The research highlights a fundamental tension in the AI era: legitimate publishers are increasingly asserting control over their content through technical and legal means, while less reputable sources remain widely available for AI consumption. As this dynamic evolves, questions persist about how it will ultimately shape the information landscape that AI systems present to users.

Fact Checker

Verify the accuracy of this article using The Disinformation Commission analysis and real-time sources.

View 26 Comments

26 Comments

Olivia Martin on November 19, 2025 8:12 pm

Production mix shifting toward News might help margins if metals stay firm.

Michael Martin on November 19, 2025 8:13 pm

I like the balance sheet here—less leverage than peers.

James Rodriguez on November 19, 2025 8:15 pm

Exploration results look promising, but permitting will be the key risk.

- Mary Taylor on November 19, 2025 8:24 pm
  
  Good point. Watching costs and grades closely.
  
- James Johnson on November 19, 2025 9:09 pm
  
  Good point. Watching costs and grades closely.
  
Michael Taylor on November 19, 2025 8:15 pm

I like the balance sheet here—less leverage than peers.

- Mary Hernandez on November 19, 2025 8:33 pm
  
  Good point. Watching costs and grades closely.
  
- Emma A. Johnson on November 19, 2025 9:06 pm
  
  Good point. Watching costs and grades closely.
  
William Johnson on November 19, 2025 8:16 pm

Production mix shifting toward News might help margins if metals stay firm.

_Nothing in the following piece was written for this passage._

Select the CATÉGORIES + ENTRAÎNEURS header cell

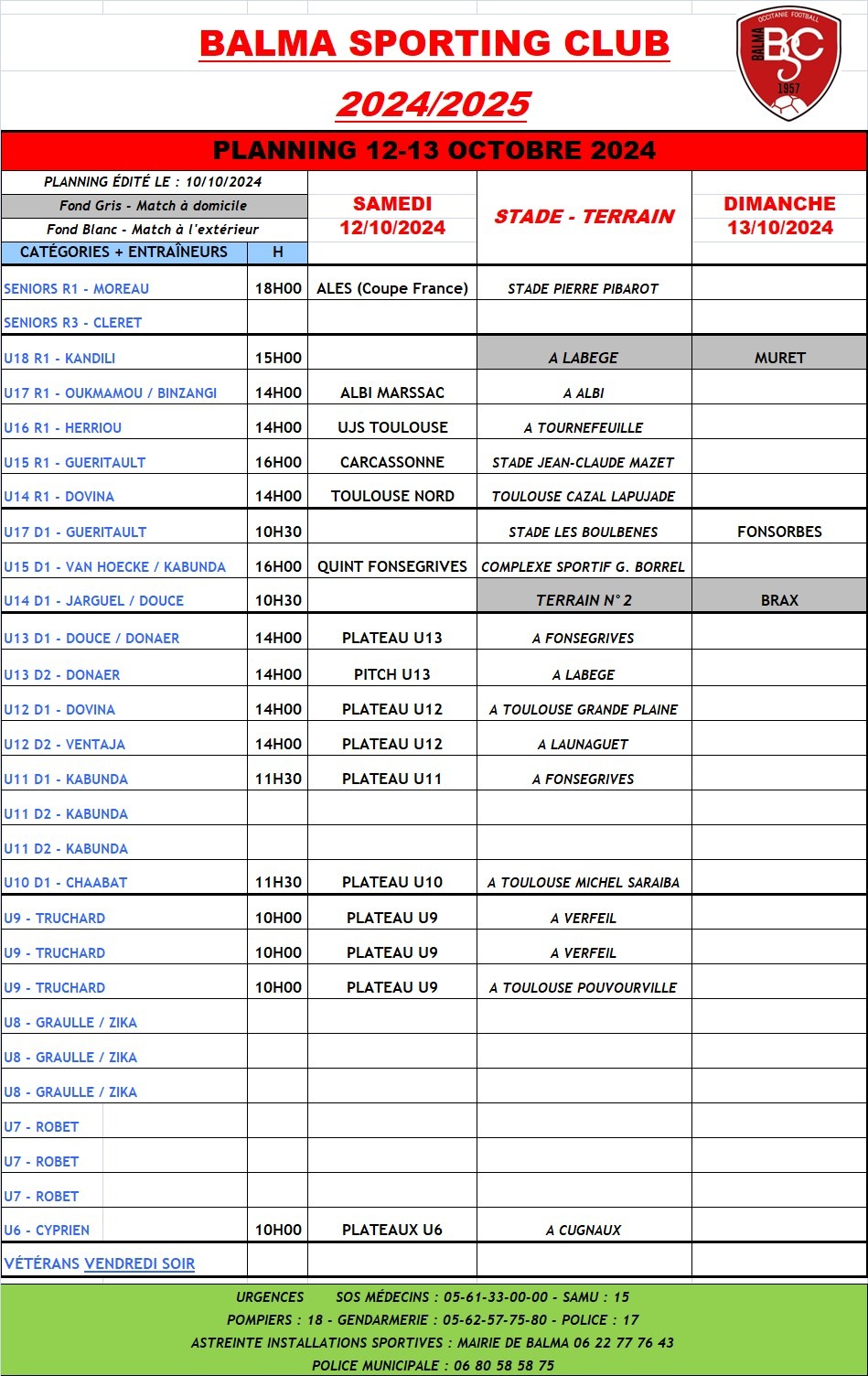tap(123, 252)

- Ava Moore on November 19, 2025 8:38 pm
  
  Good point. Watching costs and grades closely.
  
Mary Davis on November 19, 2025 8:17 pm

Production mix shifting toward News might help margins if metals stay firm.

Michael Jackson on November 19, 2025 8:18 pm

I like the balance sheet here—less leverage than peers.

Patricia Taylor on November 19, 2025 8:19 pm

If AISC keeps dropping, this becomes investable for me.

- Linda Garcia on November 19, 2025 8:41 pm
  
  Good point. Watching costs and grades closely.
  
Emma Davis on November 19, 2025 8:22 pm

Exploration results look promising, but permitting will be the key risk.

James Y. Johnson on November 19, 2025 8:22 pm

Production mix shifting toward News might help margins if metals stay firm.

- Mary Lee on November 19, 2025 8:39 pm
  
  Good point. Watching costs and grades closely.
  
Liam B. Rodriguez on November 19, 2025 8:24 pm

Nice to see insider buying—usually a good signal in this space.

- James A. Thomas on November 19, 2025 8:56 pm
  
  Good point. Watching costs and grades closely.
  
Amelia Brown on November 19, 2025 8:24 pm

Interesting update on AI Spreading Misinformation Through Websites at Alarming Rate. Curious how the grades will trend next quarter.

- Mary Miller on November 19, 2025 9:05 pm
  
  Good point. Watching costs and grades closely.
  
- Emma Martinez on November 19, 2025 9:12 pm
  
  Good point. Watching costs and grades closely.
  
John White on November 19, 2025 8:25 pm

Silver leverage is strong here; beta cuts both ways though.

- William Moore on November 19, 2025 8:37 pm
  
  Good point. Watching costs and grades closely.
  
Michael Lopez on November 19, 2025 8:26 pm

Uranium names keep pushing higher—supply still tight into 2026.

- Patricia Thomas on November 19, 2025 9:06 pm
  
  Good point. Watching costs and grades closely.